◆ Work required
Beginning at the line containing "Task: Open the About page", repeat each line below exactly up to and including the line containing "The height and width of the screenshot is (563, 422).". Do not repeat the pictures.

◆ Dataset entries
★ ★ ★ ★ ★ ★ ★

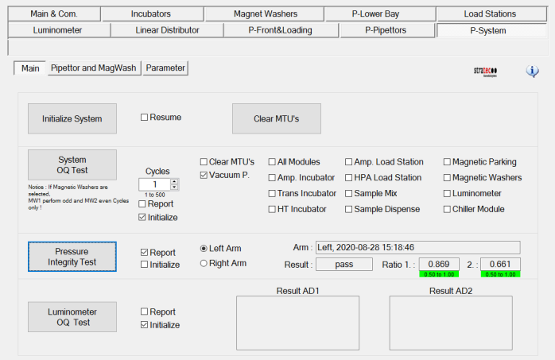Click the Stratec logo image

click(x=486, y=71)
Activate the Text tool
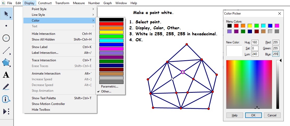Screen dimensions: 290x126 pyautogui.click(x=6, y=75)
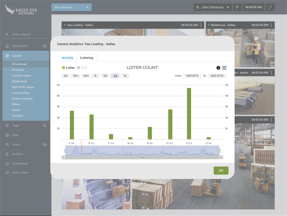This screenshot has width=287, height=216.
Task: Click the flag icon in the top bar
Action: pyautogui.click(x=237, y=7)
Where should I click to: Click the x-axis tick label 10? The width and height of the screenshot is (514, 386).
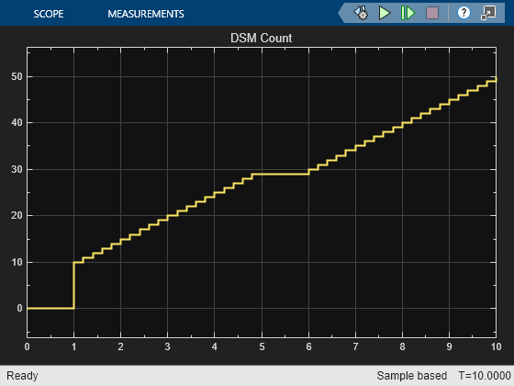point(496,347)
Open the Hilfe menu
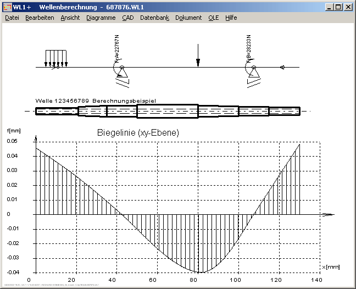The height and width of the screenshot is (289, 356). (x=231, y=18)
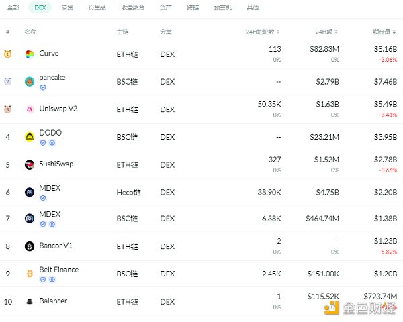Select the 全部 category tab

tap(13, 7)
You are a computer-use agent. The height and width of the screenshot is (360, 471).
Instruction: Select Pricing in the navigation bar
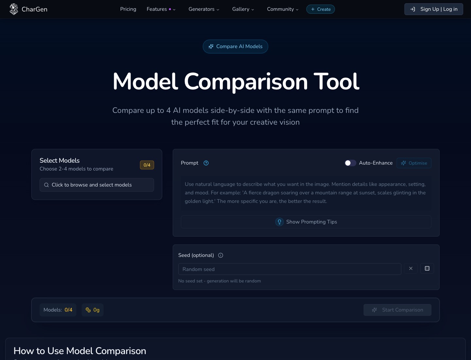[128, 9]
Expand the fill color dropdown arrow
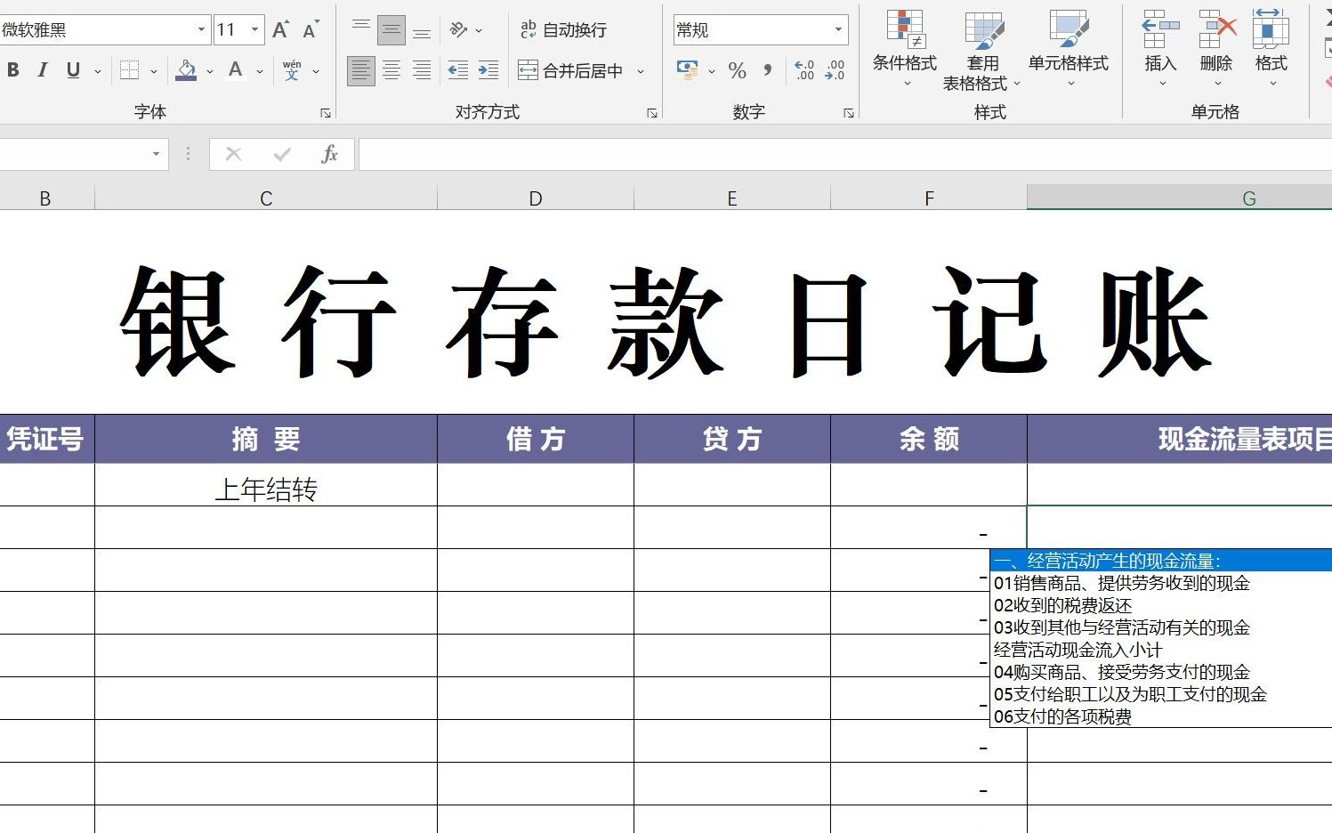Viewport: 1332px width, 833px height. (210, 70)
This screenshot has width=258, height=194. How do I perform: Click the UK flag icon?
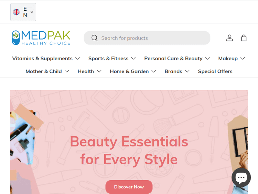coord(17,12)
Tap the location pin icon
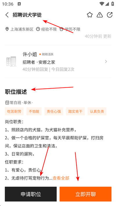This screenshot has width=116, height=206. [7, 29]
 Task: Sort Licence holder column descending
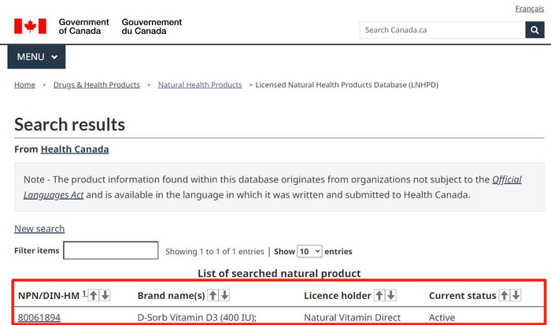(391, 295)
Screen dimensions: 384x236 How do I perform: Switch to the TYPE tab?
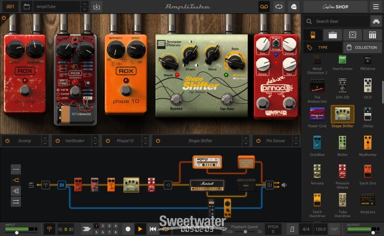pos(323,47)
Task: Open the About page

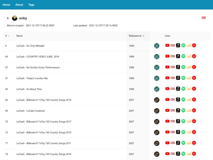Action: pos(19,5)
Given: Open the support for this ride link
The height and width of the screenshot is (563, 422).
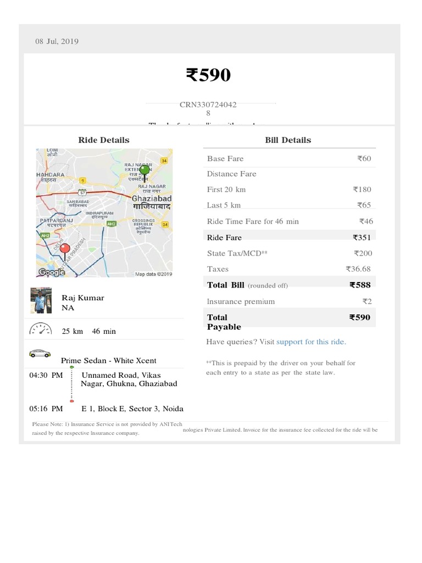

★ ★ ★ ★ ★ ★ ★

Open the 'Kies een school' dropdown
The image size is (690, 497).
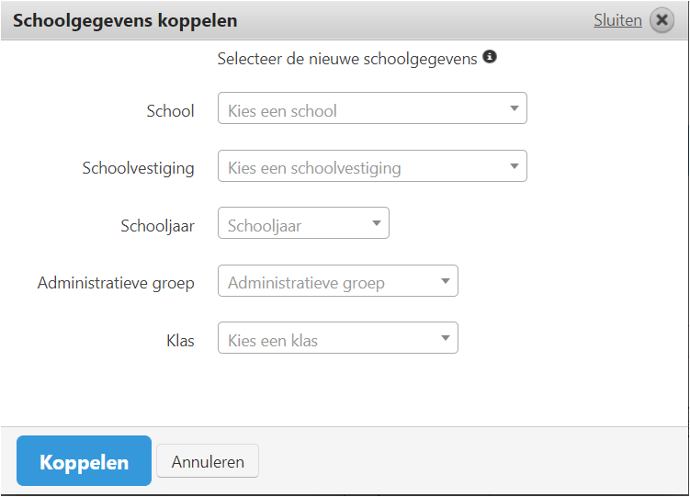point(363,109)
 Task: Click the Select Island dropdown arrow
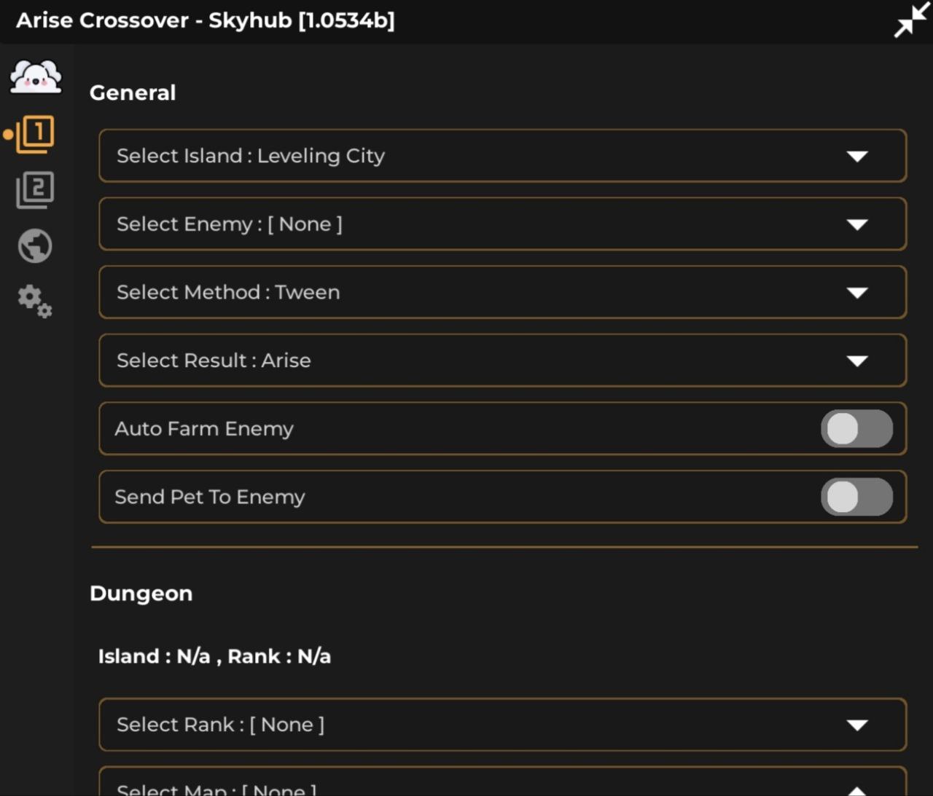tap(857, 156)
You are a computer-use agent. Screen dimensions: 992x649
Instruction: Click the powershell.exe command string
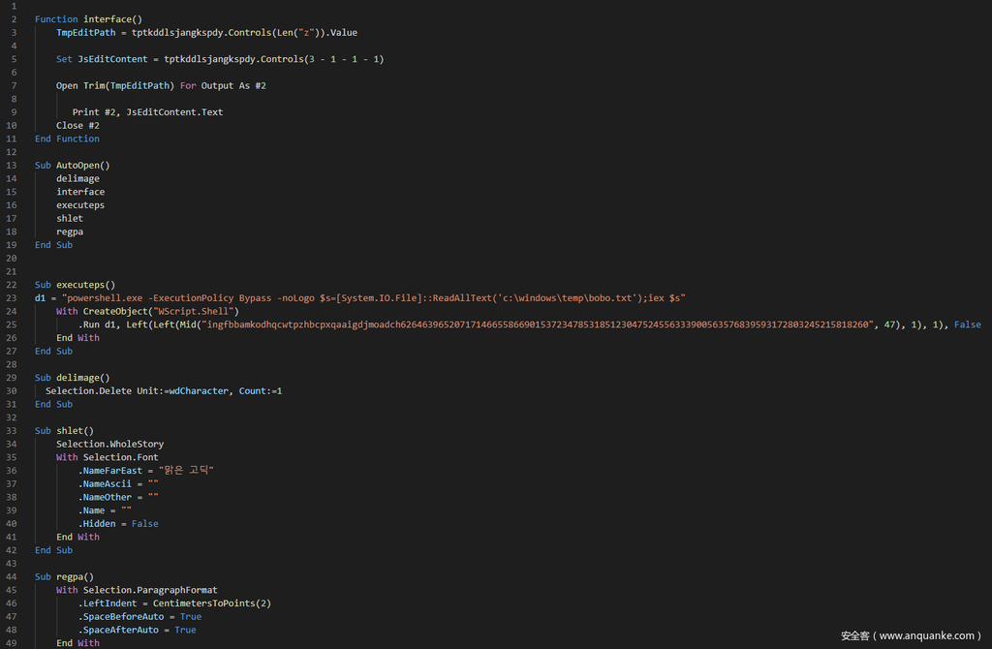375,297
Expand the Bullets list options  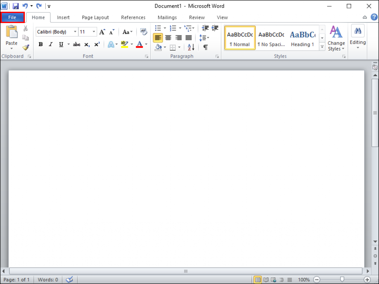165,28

★ ★ ★ ★ ★ ★ ★

◆ Answer to this problem
Task: Open the About page

Action: pos(19,5)
Given: Open the support for this ride link
The height and width of the screenshot is (563, 422).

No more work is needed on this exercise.